Elevated API Errors - user access login error

Incident Report for Northpass

Postmortem

Service Disruption on September 9–10, 2025

Summary

On September 9, 2025, Northpass experienced a service disruption affecting all AWS-hosted customers. Users reported difficulties logging in, accessing courses, and completing activities. Azure-hosted customers were not affected.

Impact

  • Duration: ~2 hours of major disruption, followed by slower performance for several more hours
  • Affected customers: AWS-hosted environments only
  • Symptoms: login errors, slow page loads, delayed certificates, and issues with integrations (e.g., Zoom sessions)

Root Cause

The disruption was caused by our primary database running out of available input/output capacity (IOPS) in AWS. This slowed down critical operations and caused delays across the platform.

Resolution

Our engineering team took immediate action to stabilize the system, including expanding capacity and reducing system load. Once traffic normalized, performance returned to expected levels.

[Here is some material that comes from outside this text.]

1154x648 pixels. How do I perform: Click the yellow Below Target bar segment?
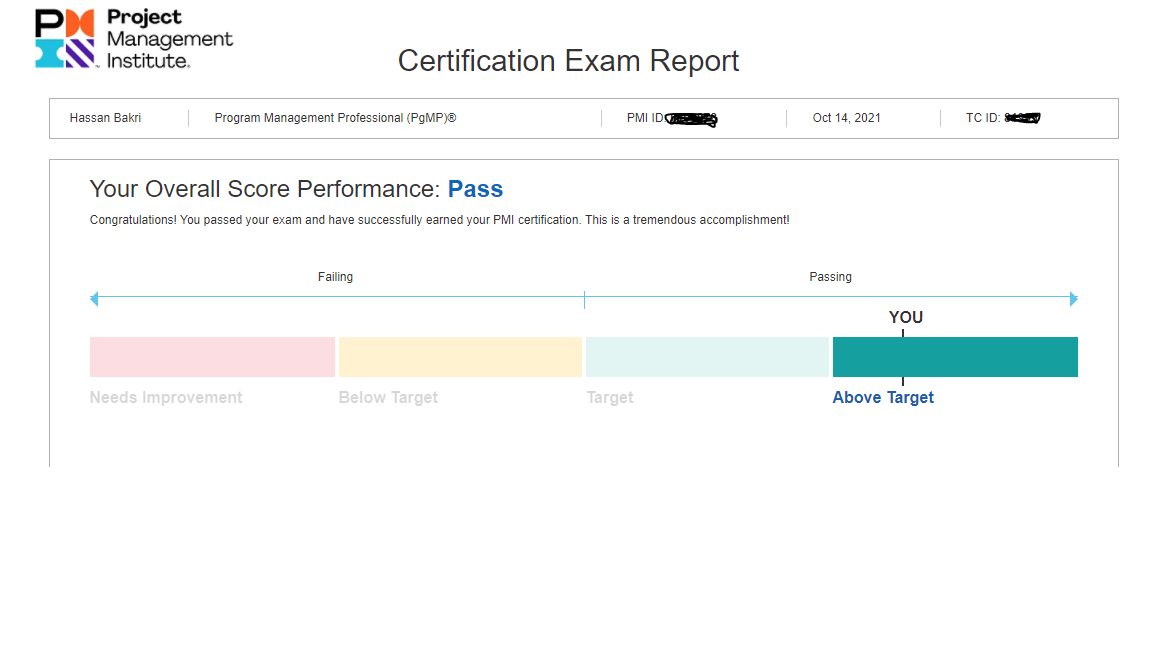pos(460,357)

Next Steps (Preventing Recurrence)

We are implementing the following permanent improvements:

  • Upgrading our AWS database storage to a higher-performance type with more IOPS capacity
  • Improving monitoring and alerting to detect database pressure earlier
  • Optimizing how we process background tasks to reduce load during peak usage
  • Optimizing database queries to reduce impact on performance and improve reliability
Posted Sep 10, 2025 - 09:38 EDT

Resolved

This incident has been resolved.
Posted Sep 09, 2025 - 23:00 EDT

Update

We are continuing to monitor for issues. Customers and Learners may experience slower page loads as services recover.
Posted Sep 09, 2025 - 21:43 EDT

Update

We are continuing to monitor for issues. Customers and Learners may experience slower page loads as services recover.
Posted Sep 09, 2025 - 20:44 EDT

Update

We are continuing to monitor for any further issues.
Posted Sep 09, 2025 - 19:43 EDT

Update

Applications are stable but we are still monitoring and checking for slowness.
Posted Sep 09, 2025 - 18:45 EDT

Update

We are continuing to monitor for any further issues.
Posted Sep 09, 2025 - 17:43 EDT

Update

We are continuing to monitor for any further issues.
Posted Sep 09, 2025 - 16:17 EDT

Monitoring

A fix has been implemented and we are monitoring the results.
Posted Sep 09, 2025 - 15:13 EDT

Identified

The issue has been identified and a fix is being implemented.
Posted Sep 09, 2025 - 15:04 EDT

Update

We are continuing to investigate this issue.
Posted Sep 09, 2025 - 14:32 EDT

Update

We are continuing to investigate this issue.
Posted Sep 09, 2025 - 14:08 EDT

Update

We are continuing to investigate this issue.
Posted Sep 09, 2025 - 13:52 EDT

Update

We are continuing to investigate this issue. Admins and end users are experiencing errors when logging in
Posted Sep 09, 2025 - 13:48 EDT

Investigating

We're experiencing an elevated level of API errors and are currently looking into the issue.
Posted Sep 09, 2025 - 13:42 EDT
This incident affected: Northpass App - AWS.